Northumberland County Council have been accused of encouraging unsustainable housing development in order to fill their funding gap.
Local Liberal Democrats are asking the Council to seek community opinions on spending the New Homes Bonus in order that funds can be used to help support local community needs.
On top of increased Council Tax receipts from new homes, Local Authorities are entitled to an extra payment of six years’ worth of council tax from central government for every new home built. Grants are available for affordable housing and bringing houses back into use. Northumberland County Council will receive £6.6m in the current financial year, with much more housing in the pipeline. Government guidance suggests that Local Authorities consult with local communities on the spending of those funds.
Lib Dem campaigner Julie Pörksen commented: “Many of our local communities in Northumberland such as Warkworth, Amble and Morpeth are facing unprecedented and unsustainable housing growth, taking place contrary to local neighbourhood plans. Section 106 agreements exist but are not enough to meet community needs. Investment in local infrastructure, from roads and parking, and local services such as schools and dentists, is not sufficient to serve current levels of house building. By not asking local communities for input on spending plans I can only assume that Northumberland County Council is just looking to maximise the New Homes Bonus to fill the black hole in their finances. Many residents I speak to already feel their community’s future is under the control of major landowners such as the Duke of Northumberland through Northumberland Estates. It’s about time Northumberland County Council started acting on behalf of its’ residents, not just developers and large landowners.”

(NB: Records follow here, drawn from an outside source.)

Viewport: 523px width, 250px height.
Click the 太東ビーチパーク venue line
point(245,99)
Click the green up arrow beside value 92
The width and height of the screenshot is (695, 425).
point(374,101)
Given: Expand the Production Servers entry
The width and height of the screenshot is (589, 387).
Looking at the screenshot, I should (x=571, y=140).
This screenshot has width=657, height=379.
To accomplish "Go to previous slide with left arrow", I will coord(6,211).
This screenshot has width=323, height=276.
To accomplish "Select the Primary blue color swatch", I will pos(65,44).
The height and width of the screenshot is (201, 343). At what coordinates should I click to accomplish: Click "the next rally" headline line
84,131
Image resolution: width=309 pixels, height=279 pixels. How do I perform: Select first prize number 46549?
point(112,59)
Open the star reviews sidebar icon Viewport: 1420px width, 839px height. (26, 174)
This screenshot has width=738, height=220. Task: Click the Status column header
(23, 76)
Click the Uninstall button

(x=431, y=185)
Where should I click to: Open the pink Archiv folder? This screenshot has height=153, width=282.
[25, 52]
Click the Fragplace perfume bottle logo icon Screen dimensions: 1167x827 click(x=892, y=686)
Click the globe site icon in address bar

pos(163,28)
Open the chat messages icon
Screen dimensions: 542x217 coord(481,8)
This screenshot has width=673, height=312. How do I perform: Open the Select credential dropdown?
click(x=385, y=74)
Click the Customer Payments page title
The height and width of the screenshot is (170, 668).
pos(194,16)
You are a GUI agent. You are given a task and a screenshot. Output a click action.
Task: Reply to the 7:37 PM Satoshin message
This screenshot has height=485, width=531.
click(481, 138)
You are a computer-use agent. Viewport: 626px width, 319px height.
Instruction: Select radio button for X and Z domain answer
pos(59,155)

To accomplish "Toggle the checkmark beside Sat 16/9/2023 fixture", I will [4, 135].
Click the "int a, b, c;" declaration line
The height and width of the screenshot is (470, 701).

The Morpeth area is facing huge residential development within the years to 2031, the period covered by the County’s emerging Core Strategy and the Morpeth Neighbourhood Plan. Until the Core Strategy is completed, work will not begin on assessing need and planning delivery of the infrastructure necessary to service that growth. Local Lib Dems have worked hard, both through the Town Council and individually, to raise the issues about infrastructure needs across the board. County are not listening to local people, yet the growth they are forcing upon us is unsustainable without the infrastructure. We need schools, surgeries, car parks, leisure centre, and new library, whilst a growing town should have increased social and cultural facilities. A community is more than just housing. We also need to plan ahead, to beyond 2031, as there is probably an optimum size beyond which Morpeth cannot grow unless road projects such as the Loansdean/Stobhill Link Road, a second bridge over the River Wansbeck and a full north/south junction on the A1 at Clifton, are delivered. Yet there has been no consultation on the use of the New Homes Bonus generated by housing development. It has not been overlooked however, as Planning Officers’ reports to committee usually quote the value of the Bonus as an economic benefit of approving developments. It simply disappears into the general budget without any of the recommended consultation. The areas most affected by housing growth should have their say about how the money is spent.